From a Sevens perspective, the game was constantly evolving, but New Zealand's asset was young players coming through with strength, speed and power that was useful in developing a game plan to use those qualities.
"We are trying to design a game that suits individuals but works for us as a team. And some of our players have the experience to guide those [newer] players.
Cama said Xavier Tito-Harris had joined the playing group for Cape Town after an injury suffered by Regan Ware last weekend in Dubai.
Their opening game is against Canada, who were in their group in Dubai.
He said Canada was an organised side, and New Zealand must start well.
"We didn't get our flow right last week against them in our first game. We've got a tournament under our belt now. We know what we need to do well against those boys."
He said they would need to be stronger in the contact area, and they will target that in their first game.

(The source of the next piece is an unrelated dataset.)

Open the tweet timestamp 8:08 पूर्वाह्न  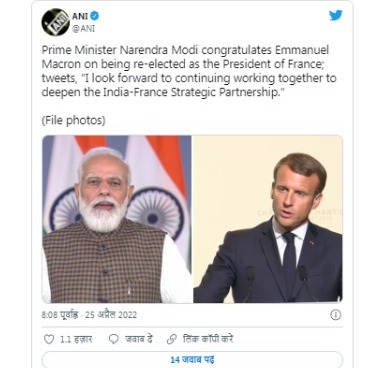(60, 315)
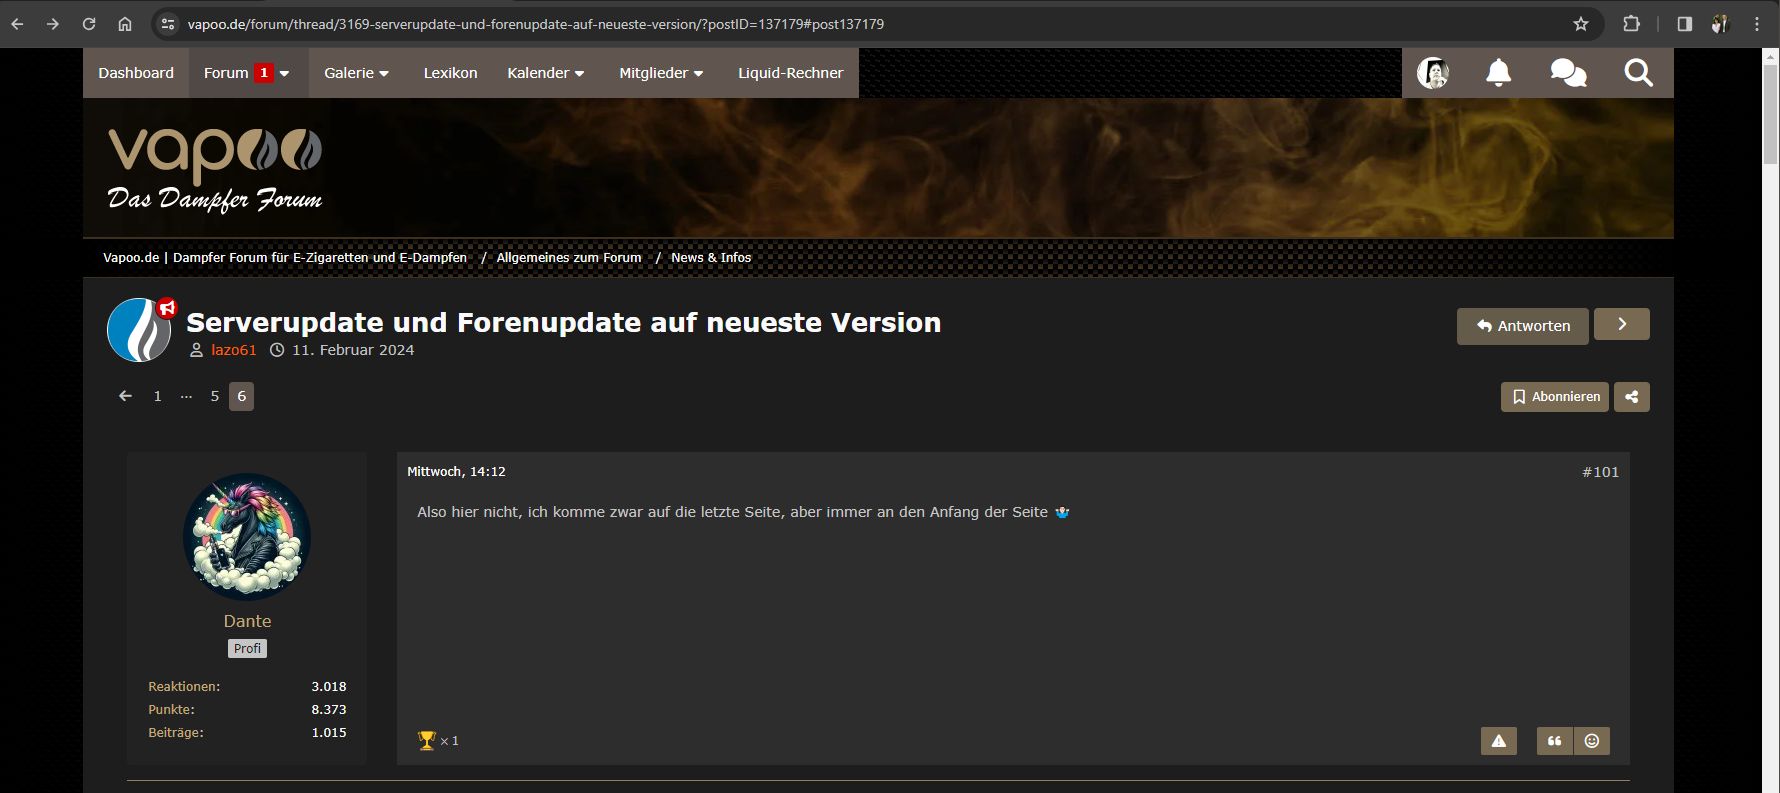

Captain Sione Molia said the side had settled in well in Cape Town, where they enjoyed the support of a large fan base.
"They are very proud, second-class New Zealanders. They love the black jersey, they love supporting the boys. They were waiting for us at the hotel lobby just to get our signatures and [are] always cheering for us at the stadium which is awesome."
Molia said the main lesson from their opening round in Dubai was the need to execute the opportunities they create.
"And being ruthless around those small moments that are created and executing our small jobs."
He said they are expecting a physical tussle with Canada first up. They had a good contest in Dubai, so they were doing their homework on them, hoping they could 'put them to the sword' at the weekend.
They were looking for Tito-Harris to bring a lot of speed and X factor to the side.
Black Ferns captain Risaleaana Pouri-Lane, appointed in the injured Sarah Hirini's place, said they were disappointed to miss out on the Dubai final to Australia. Still, they took a lot of lessons from the game and were looking to apply them in Cape Town.
"It was heart-breaking seeing one of our people go down, especially Gossy [Sarah Hirini], but I understand the responsibility that comes from the position I'm in. But I've got a lot of support around me that takes the weight off my shoulders."
She said replacement Tysha Ikenasio was an exciting player, and while Ikenasio wouldn't admit to being fast, her speed was deceptive. She could step, always bringing something to the team and had exciting energy.
The Black Ferns were finalists last year in Cape Town but were not feeling any pressure. They were enjoying the fact they had another week of play to extend their development and to be better than they were in Dubai.